La mobilisation massive des citoyens se dénommait somatén général et a obtenu son auge pendant les siècles XII et XIII. Pendant les deux siècles suivants a été fréquents encore. Dans les siècles XVI et XVII il acquiert un papier fondamentalement policier –contre des bandits, hugonotes et pirates– défini par la Constitution de 1561, en vigueur jusqu'à intervenus du siècle XVII.

À la suite de la défaite des partisans catalans du archiduque Carlos dans la Guerre de Succession Espagnole (1714), Felipe V promulgue les Arrêtés de Nouvelle Plante, un de dont effets est la suppression du somatén, dominé par le général Moragues pendant la guerre. Malgré cette suppression temporelle, le somatén a été rétabli en 1794 par le conde de l'Union pendant la Guerre du Rousillon (1793-1795), à cause surtout de la mauvaise situation de l'armée. Il a été à nouveau usé pendant la Guerre de l'Indépendance Espagnole (1808-1814), à l'encontre des français en Roses, Barcelone et Tarragone.
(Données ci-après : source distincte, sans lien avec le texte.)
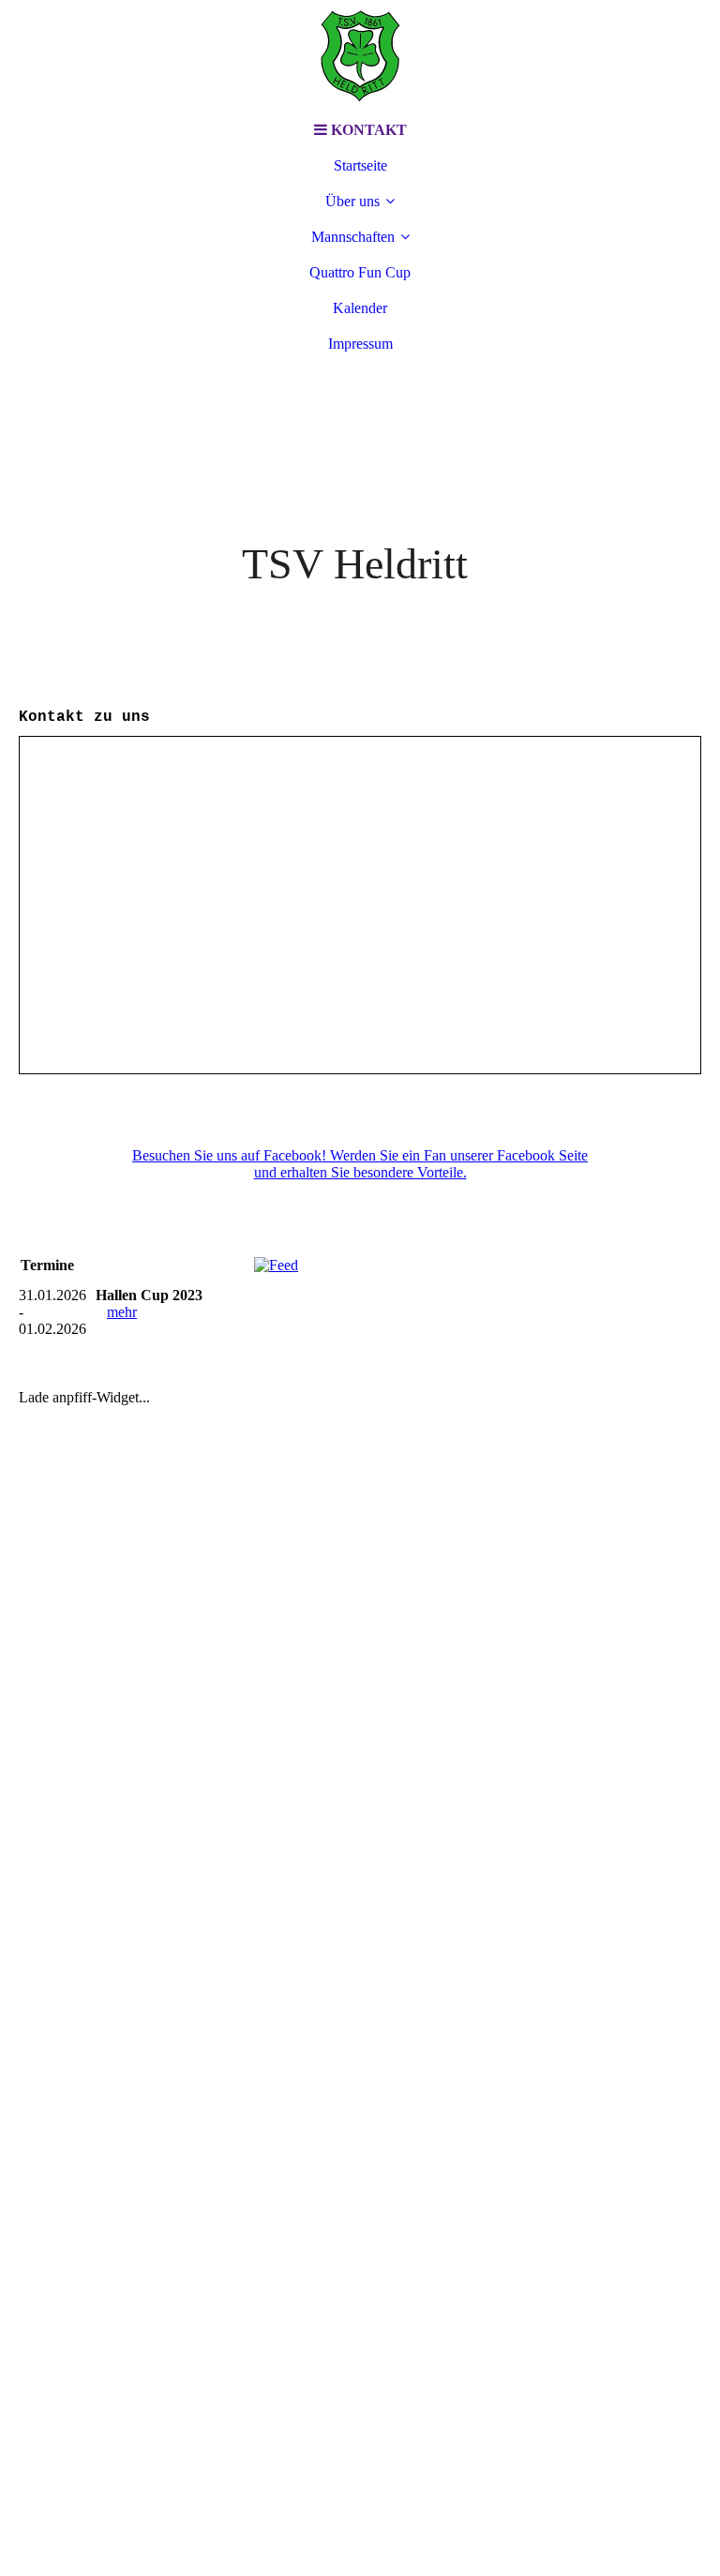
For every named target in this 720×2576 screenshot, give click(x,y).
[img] (360, 56)
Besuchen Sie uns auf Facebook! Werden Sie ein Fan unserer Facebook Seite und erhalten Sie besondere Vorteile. (360, 1163)
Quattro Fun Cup (360, 272)
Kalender (360, 308)
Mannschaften (353, 237)
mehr (122, 1312)
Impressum (360, 344)
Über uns (352, 201)
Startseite (360, 165)
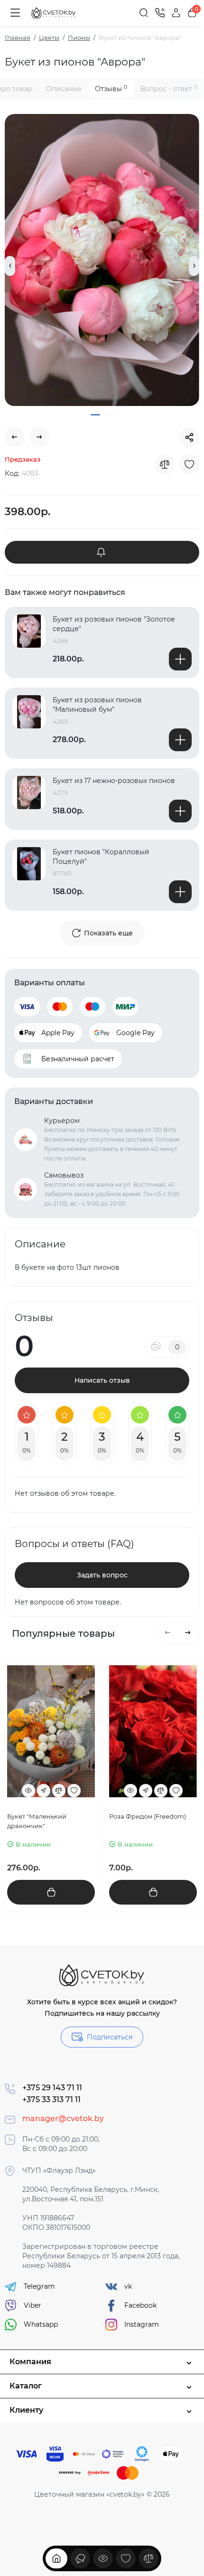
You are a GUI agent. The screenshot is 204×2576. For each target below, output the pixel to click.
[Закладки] (126, 2558)
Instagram (141, 2324)
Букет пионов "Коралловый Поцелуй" (101, 857)
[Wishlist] (189, 464)
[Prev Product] (15, 437)
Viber (32, 2305)
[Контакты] (160, 13)
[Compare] (165, 464)
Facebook (140, 2305)
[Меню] (15, 12)
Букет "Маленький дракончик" (36, 1821)
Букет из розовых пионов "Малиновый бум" (97, 705)
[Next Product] (39, 437)
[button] (10, 266)
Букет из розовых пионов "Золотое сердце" (114, 624)
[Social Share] (189, 437)
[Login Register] (176, 13)
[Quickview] (28, 1790)
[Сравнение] (148, 2558)
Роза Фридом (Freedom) (147, 1816)
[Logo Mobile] (53, 13)
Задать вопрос (102, 1575)
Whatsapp (41, 2324)
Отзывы (111, 88)
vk (128, 2286)
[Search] (144, 13)
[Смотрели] (80, 2558)
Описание (64, 89)
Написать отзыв (102, 1380)
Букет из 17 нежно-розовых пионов (114, 780)
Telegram (39, 2286)
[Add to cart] (180, 659)
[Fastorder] (43, 1790)
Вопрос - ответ (168, 88)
Le Somatén en la la Espagne contemporaine

Le 1855 a été reconstituido par les grands propriétaires ruraux, avec le nom de Sometent Armat de la Muntanya de la Catalogne et a adopté la devise de Pau, pau i sempre pau (paix, paix et toujours paix). À partir d'alors, le somatén a acquis un caractère de corps auxiliaire de l'ordre public dans le milieu rural, destiné à protéger les dominations des grands propriétaires. S'abolió à nouveau dans la Première République, mais s'a rétabli bientôt après pour combattre aux carlistas dans la Troisième Guerre Carlista.
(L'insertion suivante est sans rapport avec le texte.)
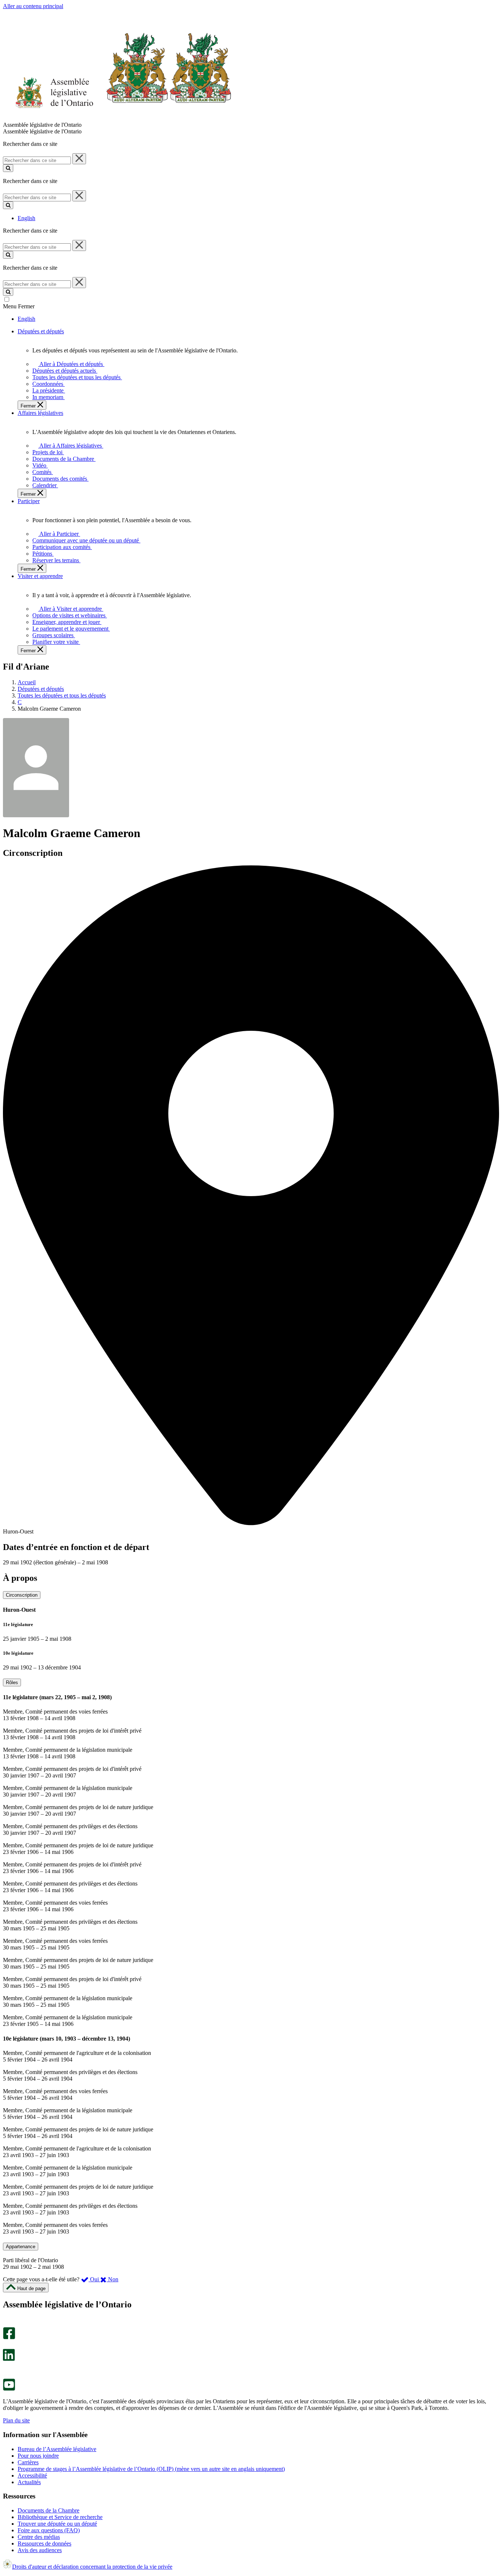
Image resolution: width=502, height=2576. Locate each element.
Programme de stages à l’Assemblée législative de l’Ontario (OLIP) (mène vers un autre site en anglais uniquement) (151, 2469)
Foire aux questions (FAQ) (49, 2530)
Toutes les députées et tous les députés (62, 695)
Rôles (12, 1682)
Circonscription (21, 1595)
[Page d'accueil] (117, 118)
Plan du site (16, 2420)
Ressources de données (44, 2543)
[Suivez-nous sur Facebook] (9, 2337)
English (26, 218)
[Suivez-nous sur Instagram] (7, 2324)
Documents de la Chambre (48, 2510)
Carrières (28, 2462)
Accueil (27, 682)
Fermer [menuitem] (29, 406)
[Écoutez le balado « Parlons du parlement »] (6, 2368)
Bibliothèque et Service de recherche (60, 2517)
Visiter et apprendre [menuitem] (40, 576)
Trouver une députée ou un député (57, 2524)
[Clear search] (79, 158)
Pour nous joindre (38, 2456)
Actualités (29, 2482)
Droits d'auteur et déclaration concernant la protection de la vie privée (92, 2567)
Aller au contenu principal (33, 6)
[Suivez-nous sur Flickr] (7, 2375)
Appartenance (20, 2246)
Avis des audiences (40, 2550)
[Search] (8, 168)
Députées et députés (41, 689)
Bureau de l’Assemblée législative (57, 2449)
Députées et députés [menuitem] (41, 331)
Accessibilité (32, 2475)
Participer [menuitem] (29, 501)
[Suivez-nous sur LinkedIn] (9, 2359)
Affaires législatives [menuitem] (40, 413)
Les Bases de Manresa réservaient au somatén une importante tâche, que ne s'est pas arrivé à porter à terme par ne s'appliquer pas les Bases.

Postérieurement, le somatén a agi en collaboration avec les autorités et des groupes ultraderechistas dans diverse occasions. Ainsi, par exemple, ils ont collaboré dans l'arrestation du pédagogue Francisco Ferrer Garde (1909), accusé de complicité dans l'attentat de Mateo Morral contre Alfonso XIII, et à l'encontre des huelguistas en Alella, dans les ans antérieurs à la dictature de Premier de Rivera. Le soutien populaire du somatén était rare, en raison de son activité répressive et de traite favoritista avec les classes grandes, gestandose toute un légende noire à son autour[1].
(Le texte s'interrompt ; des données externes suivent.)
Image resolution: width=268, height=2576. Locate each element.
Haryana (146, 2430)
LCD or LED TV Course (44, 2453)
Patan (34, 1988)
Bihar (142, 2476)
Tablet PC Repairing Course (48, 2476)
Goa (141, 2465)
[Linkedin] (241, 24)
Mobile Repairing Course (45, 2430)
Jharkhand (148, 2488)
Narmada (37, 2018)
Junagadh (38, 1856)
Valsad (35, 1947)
En 1931 il est dissolu de nouveau par la Deuxième République, en raison de ses tendances conservatrices, mais il s'a rétabli en 1936 après la révolte qu'il a causé la Guerre Civile. Finie celle-ci, en 1939, se dissout à nouveau le somatén, mais ne par longtemps, puisqu'en 1945 le gouvernement du général Franco le réorganise, étendu déjà à presque tout le territoire national,[1] Sous le nom de "Somatén Armé", avec la finalité principale de collaborer avec la Garde civile en combattre aux maquis et les organisations ouvrières clandestines. Les membres du somatén, qu'avaient ses fusils attribués dans les posts de la Garde civile et licence d'arme courte (très limitée en Espagne), ne pouvaient pas agir en solitaire, mais ils pouvaient rester chargé de la caserne de la Garde civile si était nécessaire que tous les gardes ils accourussent à une émergence, sortir de service en formant semblable avec un garde civile[2], etc. Ainsi, le somatén Abel Rocha a tué, à des coups, au anarchiste Quico Sabaté en Sant Celoni, en 1960.

Il a été dissolu définitivement par le Sénat en 1978.[2]

Quand même perduraron jusqu'au décennie des 80 liés à des groupes ultraderechistas, le 16 mars 1978 membres du Somatén, en L’ Hospitalet, ont tiré sur contre un couple que s'était en embrassant dans la rue par l'envisager indecente.

Références

  1. Les somatenes ou la répression camuflada. CosasdeAndalucía.com
  2. Ramassée d'armes aux somatenes en toute l'Espagne (El País).1978.